Items from a dataset
+---+

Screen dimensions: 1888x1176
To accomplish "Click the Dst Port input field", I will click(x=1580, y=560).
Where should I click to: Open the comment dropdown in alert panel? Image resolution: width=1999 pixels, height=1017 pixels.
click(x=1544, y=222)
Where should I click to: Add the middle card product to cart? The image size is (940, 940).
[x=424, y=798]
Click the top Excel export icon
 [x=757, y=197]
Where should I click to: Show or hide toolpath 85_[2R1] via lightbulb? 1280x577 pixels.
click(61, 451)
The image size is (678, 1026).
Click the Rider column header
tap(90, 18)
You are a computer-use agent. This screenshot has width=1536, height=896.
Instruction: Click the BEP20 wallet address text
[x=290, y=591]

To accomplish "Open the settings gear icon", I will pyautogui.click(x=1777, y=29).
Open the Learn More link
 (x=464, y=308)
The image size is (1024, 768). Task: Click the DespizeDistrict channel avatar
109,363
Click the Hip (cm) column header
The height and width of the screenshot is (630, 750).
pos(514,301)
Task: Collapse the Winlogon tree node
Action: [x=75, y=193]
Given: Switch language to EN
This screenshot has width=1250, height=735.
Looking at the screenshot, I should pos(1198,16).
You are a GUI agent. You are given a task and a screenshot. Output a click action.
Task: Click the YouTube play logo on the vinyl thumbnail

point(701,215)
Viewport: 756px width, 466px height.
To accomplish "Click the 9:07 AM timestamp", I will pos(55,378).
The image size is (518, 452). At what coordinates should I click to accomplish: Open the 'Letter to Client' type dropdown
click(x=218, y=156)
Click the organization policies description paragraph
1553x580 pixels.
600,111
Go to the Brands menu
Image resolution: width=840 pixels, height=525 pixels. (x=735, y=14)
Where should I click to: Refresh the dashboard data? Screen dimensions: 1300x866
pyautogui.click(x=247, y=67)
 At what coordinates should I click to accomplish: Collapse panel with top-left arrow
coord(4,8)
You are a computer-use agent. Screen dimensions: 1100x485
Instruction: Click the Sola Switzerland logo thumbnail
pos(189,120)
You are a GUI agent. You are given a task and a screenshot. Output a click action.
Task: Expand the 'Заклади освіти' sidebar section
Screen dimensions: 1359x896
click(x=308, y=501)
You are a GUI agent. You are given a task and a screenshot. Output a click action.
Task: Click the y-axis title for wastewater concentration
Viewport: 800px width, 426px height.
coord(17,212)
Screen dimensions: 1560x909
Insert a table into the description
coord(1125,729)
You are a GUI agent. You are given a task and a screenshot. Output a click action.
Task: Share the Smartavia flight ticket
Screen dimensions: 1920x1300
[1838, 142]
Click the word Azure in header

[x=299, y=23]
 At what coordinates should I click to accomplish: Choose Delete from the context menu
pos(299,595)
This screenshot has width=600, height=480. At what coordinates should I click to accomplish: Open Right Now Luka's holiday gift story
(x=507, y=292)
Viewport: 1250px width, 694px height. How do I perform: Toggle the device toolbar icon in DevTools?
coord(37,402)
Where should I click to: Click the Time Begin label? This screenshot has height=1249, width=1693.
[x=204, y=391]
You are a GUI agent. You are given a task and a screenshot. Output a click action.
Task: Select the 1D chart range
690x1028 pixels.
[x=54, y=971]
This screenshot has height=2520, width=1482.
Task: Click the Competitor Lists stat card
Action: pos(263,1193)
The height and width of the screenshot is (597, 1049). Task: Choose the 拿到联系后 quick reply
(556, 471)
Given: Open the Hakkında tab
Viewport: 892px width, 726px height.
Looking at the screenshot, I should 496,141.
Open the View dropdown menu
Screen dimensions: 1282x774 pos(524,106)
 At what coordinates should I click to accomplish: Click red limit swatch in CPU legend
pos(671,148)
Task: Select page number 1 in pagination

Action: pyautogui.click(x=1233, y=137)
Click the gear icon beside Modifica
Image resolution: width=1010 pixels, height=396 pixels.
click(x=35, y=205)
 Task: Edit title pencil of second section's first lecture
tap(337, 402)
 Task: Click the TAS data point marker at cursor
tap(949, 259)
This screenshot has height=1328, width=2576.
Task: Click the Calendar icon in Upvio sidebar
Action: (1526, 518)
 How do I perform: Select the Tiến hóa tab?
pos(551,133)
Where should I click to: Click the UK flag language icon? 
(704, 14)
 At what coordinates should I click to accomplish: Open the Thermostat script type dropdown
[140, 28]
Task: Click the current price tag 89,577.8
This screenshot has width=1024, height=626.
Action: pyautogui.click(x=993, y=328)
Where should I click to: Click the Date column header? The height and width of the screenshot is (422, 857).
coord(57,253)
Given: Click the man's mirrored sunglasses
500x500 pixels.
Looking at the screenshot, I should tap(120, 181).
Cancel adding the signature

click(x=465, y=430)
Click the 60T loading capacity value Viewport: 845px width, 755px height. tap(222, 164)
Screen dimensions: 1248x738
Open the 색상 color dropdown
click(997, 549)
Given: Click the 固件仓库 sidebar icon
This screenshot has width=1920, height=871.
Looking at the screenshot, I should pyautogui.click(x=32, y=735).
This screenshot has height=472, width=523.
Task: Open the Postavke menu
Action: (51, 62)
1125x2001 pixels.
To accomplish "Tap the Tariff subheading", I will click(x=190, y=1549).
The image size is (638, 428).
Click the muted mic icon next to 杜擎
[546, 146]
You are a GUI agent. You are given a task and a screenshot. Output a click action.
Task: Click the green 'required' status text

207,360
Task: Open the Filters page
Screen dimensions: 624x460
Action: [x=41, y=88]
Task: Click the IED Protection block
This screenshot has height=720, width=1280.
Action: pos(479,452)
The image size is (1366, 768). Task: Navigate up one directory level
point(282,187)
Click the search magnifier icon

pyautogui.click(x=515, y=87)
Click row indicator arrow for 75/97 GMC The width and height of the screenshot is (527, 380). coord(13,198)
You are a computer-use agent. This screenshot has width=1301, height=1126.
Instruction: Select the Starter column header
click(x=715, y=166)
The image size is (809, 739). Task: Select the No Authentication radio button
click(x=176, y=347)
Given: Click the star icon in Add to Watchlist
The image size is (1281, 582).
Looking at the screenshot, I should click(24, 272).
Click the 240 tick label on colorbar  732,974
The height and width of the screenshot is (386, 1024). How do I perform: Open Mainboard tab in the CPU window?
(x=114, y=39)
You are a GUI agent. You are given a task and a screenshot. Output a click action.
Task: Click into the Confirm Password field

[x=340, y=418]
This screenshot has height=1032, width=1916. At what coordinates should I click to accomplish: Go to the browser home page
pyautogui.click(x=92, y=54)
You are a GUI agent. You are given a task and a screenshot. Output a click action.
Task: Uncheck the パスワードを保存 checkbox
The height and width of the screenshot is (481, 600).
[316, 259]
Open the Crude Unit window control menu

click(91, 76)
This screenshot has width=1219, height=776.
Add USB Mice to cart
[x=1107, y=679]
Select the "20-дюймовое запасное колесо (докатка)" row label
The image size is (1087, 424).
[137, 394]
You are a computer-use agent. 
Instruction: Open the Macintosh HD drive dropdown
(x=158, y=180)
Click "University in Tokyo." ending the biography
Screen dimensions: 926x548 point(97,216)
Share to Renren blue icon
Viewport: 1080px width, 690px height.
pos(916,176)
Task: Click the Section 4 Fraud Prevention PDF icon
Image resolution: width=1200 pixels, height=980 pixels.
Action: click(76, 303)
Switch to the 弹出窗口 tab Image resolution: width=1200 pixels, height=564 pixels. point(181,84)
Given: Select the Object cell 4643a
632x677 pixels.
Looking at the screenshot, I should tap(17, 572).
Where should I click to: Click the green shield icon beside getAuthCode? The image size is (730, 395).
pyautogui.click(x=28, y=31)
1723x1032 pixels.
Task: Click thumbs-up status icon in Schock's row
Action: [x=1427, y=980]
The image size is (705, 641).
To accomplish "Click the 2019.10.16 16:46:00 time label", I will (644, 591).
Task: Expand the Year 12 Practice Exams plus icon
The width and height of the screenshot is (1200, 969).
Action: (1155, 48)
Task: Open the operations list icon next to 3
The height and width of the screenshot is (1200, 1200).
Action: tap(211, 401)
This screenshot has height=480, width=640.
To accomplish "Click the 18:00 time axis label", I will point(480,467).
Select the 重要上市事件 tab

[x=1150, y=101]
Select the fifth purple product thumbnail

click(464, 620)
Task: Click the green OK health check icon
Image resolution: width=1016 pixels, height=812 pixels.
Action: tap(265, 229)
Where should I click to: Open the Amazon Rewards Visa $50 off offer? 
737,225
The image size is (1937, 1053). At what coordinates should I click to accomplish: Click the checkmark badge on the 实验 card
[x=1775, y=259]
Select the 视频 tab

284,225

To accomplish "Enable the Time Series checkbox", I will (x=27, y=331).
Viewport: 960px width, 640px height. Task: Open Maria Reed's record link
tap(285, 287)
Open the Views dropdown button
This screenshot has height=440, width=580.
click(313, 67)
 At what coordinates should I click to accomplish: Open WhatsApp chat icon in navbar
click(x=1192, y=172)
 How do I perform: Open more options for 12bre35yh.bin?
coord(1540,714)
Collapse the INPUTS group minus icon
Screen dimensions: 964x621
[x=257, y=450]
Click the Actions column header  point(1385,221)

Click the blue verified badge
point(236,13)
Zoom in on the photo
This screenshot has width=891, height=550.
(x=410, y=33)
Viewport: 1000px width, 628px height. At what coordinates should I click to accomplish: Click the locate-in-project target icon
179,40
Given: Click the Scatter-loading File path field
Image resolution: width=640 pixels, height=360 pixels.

+---+

_Exercise directions_
Starting at the line above that contains "This screenshot has height=1032, width=1916.", write out each line exactly until the line that contains "Task: Uncheck the パスワードを保存 checkbox" has been written, and stop there.

_Exercise output_
This screenshot has height=1032, width=1916. At what coordinates should I click to accomplish: Go to the browser home page
pyautogui.click(x=92, y=54)
You are a GUI agent. You are given a task and a screenshot. Output a click action.
Task: Uncheck the パスワードを保存 checkbox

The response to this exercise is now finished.